§ Work request
Show each line of the entries below in which the word "with" appears.

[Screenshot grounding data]

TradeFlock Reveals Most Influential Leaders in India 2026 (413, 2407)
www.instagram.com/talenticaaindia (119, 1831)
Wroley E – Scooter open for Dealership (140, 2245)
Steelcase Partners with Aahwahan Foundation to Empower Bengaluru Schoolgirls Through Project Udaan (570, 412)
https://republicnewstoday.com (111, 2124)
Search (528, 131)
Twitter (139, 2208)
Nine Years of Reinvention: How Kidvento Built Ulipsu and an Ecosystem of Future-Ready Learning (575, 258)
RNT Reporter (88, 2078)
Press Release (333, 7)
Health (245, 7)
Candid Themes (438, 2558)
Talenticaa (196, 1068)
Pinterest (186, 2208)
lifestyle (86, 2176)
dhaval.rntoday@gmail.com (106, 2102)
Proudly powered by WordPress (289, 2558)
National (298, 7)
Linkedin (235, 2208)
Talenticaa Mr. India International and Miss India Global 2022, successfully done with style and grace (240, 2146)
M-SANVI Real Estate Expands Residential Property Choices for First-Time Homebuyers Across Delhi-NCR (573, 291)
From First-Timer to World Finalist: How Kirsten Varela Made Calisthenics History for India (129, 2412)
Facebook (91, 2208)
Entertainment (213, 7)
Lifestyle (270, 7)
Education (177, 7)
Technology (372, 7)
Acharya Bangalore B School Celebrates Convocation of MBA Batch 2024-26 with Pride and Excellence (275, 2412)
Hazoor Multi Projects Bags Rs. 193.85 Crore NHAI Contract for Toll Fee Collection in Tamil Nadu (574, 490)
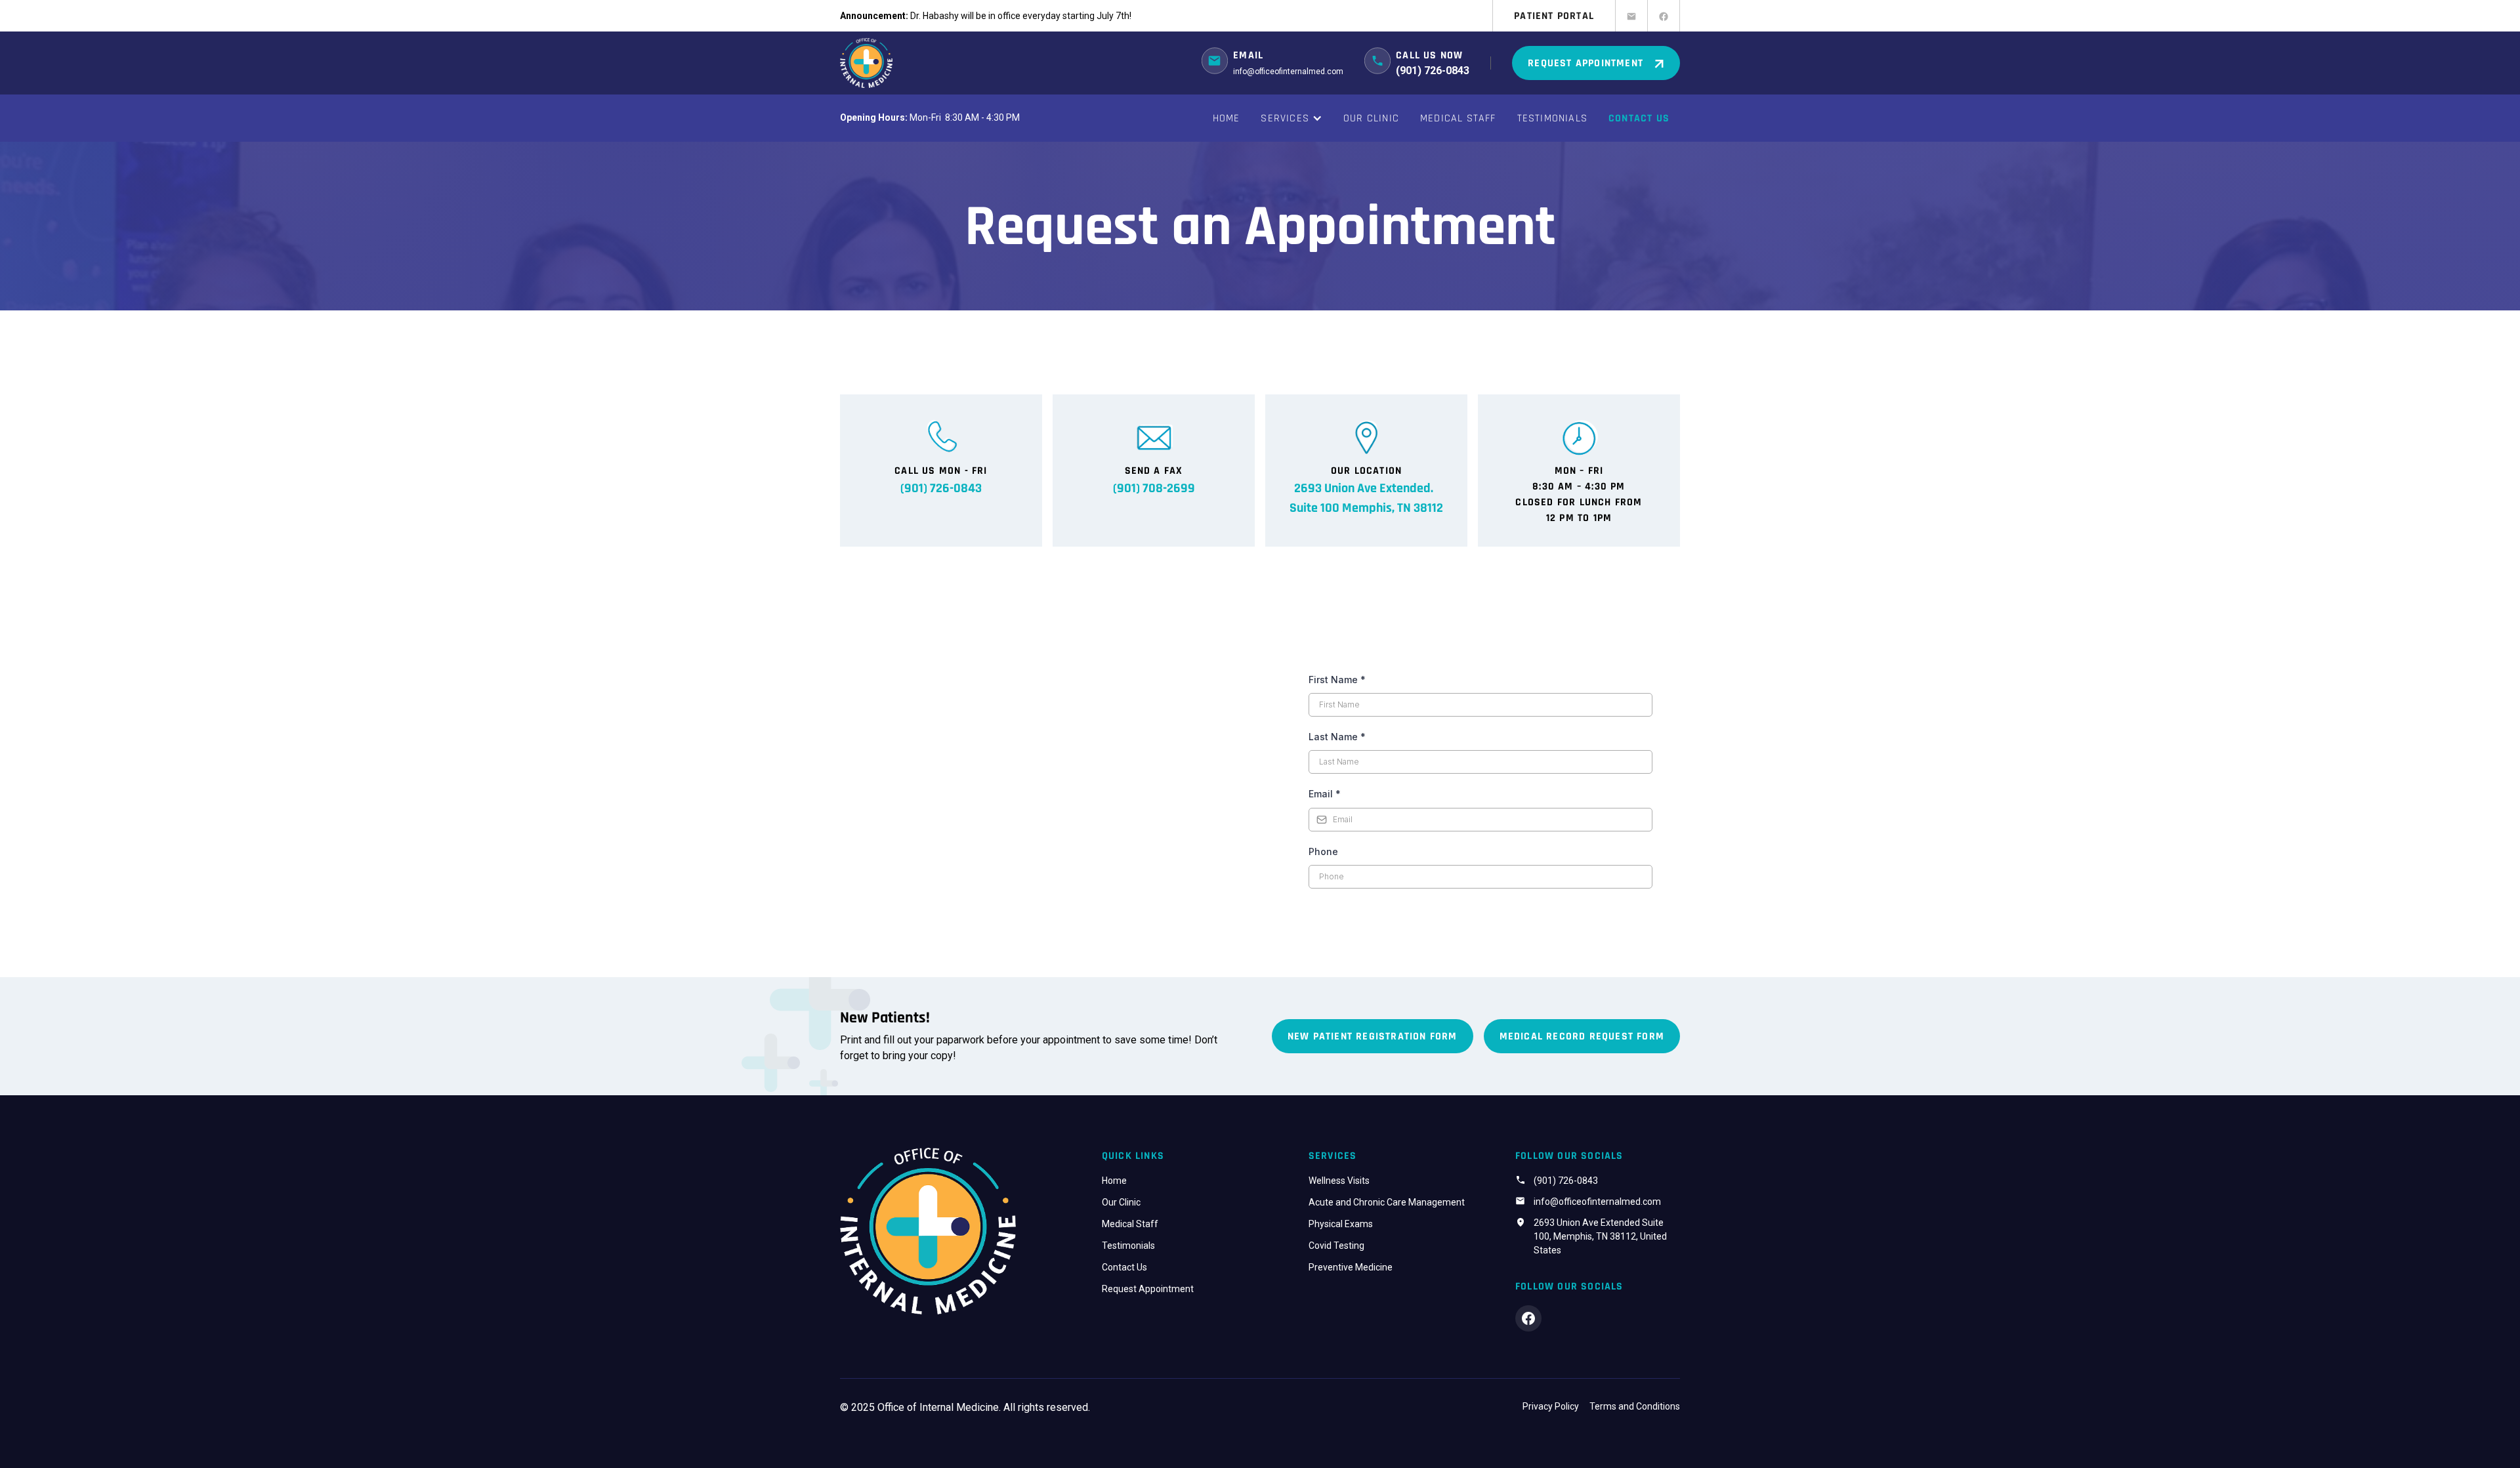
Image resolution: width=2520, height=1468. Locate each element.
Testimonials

§ Completed exercise
Steelcase Partners with Aahwahan Foundation to Empower Bengaluru Schoolgirls Through Project Udaan (570, 412)
Talenticaa Mr. India International and Miss India Global 2022, successfully done with style and grace (240, 2146)
Acharya Bangalore B School Celebrates Convocation of MBA Batch 2024-26 with Pride and Excellence (275, 2412)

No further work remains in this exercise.